▸ What this task involves: When you retype the entries, keep each one exact and leave out the pictures.

Items from a data source
╔══
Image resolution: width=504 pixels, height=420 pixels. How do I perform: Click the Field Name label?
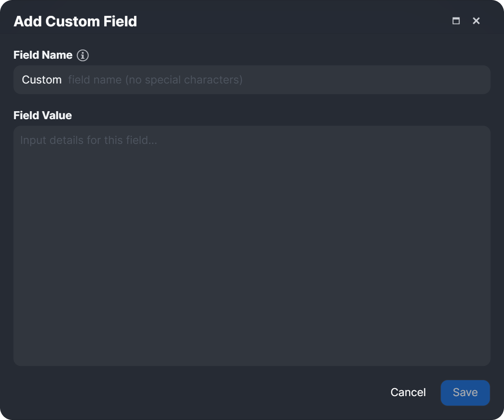tap(43, 55)
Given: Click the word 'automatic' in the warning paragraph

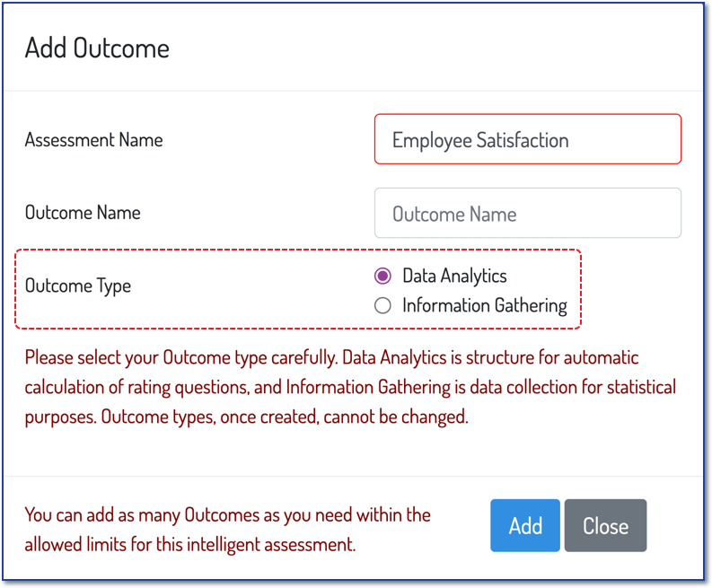Looking at the screenshot, I should 601,358.
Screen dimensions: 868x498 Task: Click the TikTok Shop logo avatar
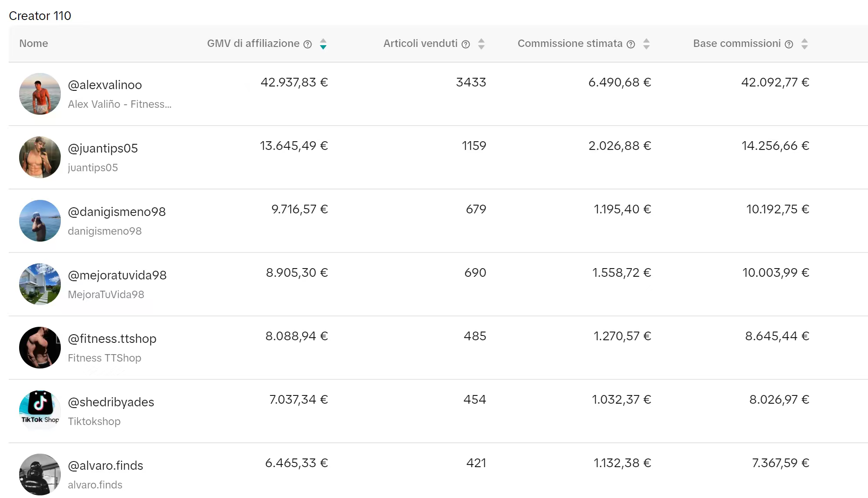[40, 410]
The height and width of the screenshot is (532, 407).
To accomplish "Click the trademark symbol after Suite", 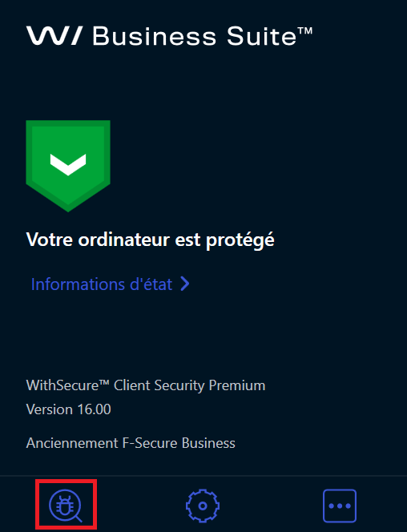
╚══
▸ Expected answer:
Image resolution: width=504 pixels, height=420 pixels. How do I perform: Click the Field Name label?
tap(43, 55)
Given: Click the word 'automatic' in the warning paragraph

Looking at the screenshot, I should 601,358.
Screen dimensions: 868x498 Task: Click the TikTok Shop logo avatar
[40, 410]
The height and width of the screenshot is (532, 407).
To accomplish "Click the trademark symbol after Suite", 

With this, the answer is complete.